Hukum kewarisan islam ialah hukum yang mengatur segala sesuatu yang berkenaan dengan peralihan hak dan atau kewajiban atas harta kekayaan seseorang setelah ia meninggal dunia kepada ahli warisnya. Hukum kewarisan islam disebut juga hukum Fara`id. Sumbernya Alqur`an terutama surat An Nisa ayat 7,8,9,10,11,12,13,176, Surat al-Anfal:75 dan Al Hadist yang memuat Sunnah Rasulullah yang kemudian dikembangkan secara rinci oleh ahli hukum fiqih islam melalu ijtihad orang yang memenuhi syarat, sesuai dengan ruang dan waktu, situasi dan kondisi tempatnya berijtihad.

Dalam Kompilasi Hukum Islam (KHI), ketentuan tentang kewarisan diatur dalam Buku II, yang terdiri dari 23 Pasal, dari Pasal 171 sampai dengan Pasal 193. Dalam berbagai ketentuan tersebut terdapat beberapa hal yang tidak ada didalam fiqih klasik, tetapi ada dalam KHI, maupun ketentuan yang seharusnya ada, tetapi tidak dicantumkan dalam KHI. Adapun beberapa ketentuan yang dimaksud diantaranya:

  1. Besarnya bagian laki-laki dan perempuan tetap dipertahankan sesuai dengan dalil Al-Qur’an, yaitu bagian laki-laki dua kali bagian perempuan;
  2. Adanya prinsip musyawarah dalam pembagian warisan (Pasal 183), bahwa para ahli dapat bersepakat melakukan perdamaian dalam pembagian harta warisan, setelah masing-masing menyadari bagiannya;
  3. Pembagian waris tidak mesti harus membagikan bendanya secara fisik. Pasal 189 mengatur tentang pembagian warisan yang berupa lahan pertanian yang luasnya kurang dari 2 hektar yang harus dipertahankan dan dimanfaatkan bersama atau dengan membayar harga tanah sehingga tanahnya tetap dipegang oleh seorang ahli waris saja.

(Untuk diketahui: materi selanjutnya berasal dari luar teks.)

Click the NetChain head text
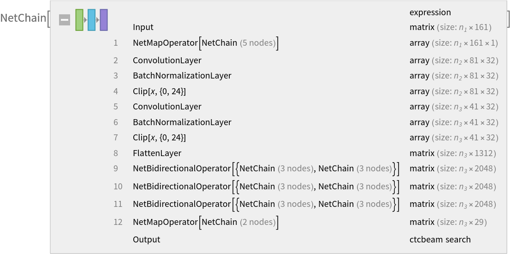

Ada beberapa syarat yang harus dipenuhi di dalam pembagian harta warisan,

  1. Meninggalnya seseorang (pewaris) baik secara haqiqi, hukmy, (misalnya dianggap telah meninggal) maupun secara taqdiri;
  2. Adanya ahli waris yang hidup secara haqiqi pada waktu pewaris meninggal dunia;
  3. Seluruh ahli waris diketahui secara pasti bagian-bagian masingmasing.

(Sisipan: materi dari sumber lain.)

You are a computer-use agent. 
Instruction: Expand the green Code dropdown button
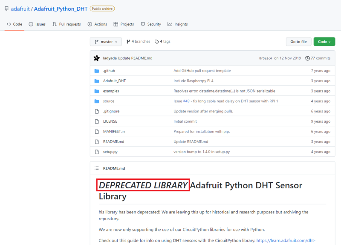click(324, 42)
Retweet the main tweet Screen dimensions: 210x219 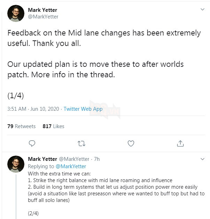click(81, 143)
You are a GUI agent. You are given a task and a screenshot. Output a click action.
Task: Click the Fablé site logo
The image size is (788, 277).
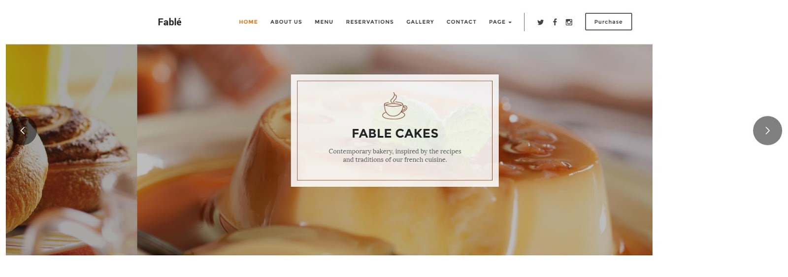coord(169,22)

Tentang pewaris dan ahli waris telah diatur dalam Kompilasi Hukum Islam. Pewaris tercantum dalam Pasal 171 huruf b : “Pewaris adalah orang yang pada saat meninggalnya atau yang dinyatakan meninggal berdasarkan putusan pengadilan beragama Islam, meninggalkan ahli waris dan harta peninggalan.” Terjadinya pewarisan disyaratkan untuk pewaris adalah telah meninggal dunia, baik secara hakiki maupun hukum. Hal ini sebagaimana telah ditentukan oleh ulama tentang syarat-syarat terjadinya pewarisan antara lain meninggalnya pewaris baik secara hakiki, hukum atau takdir. Selain disyaratkan telah meninggal dunia, pewaris juga disyaratkan beragama Islam dan mempunyai ahli waris serta memiliki harta peninggalan.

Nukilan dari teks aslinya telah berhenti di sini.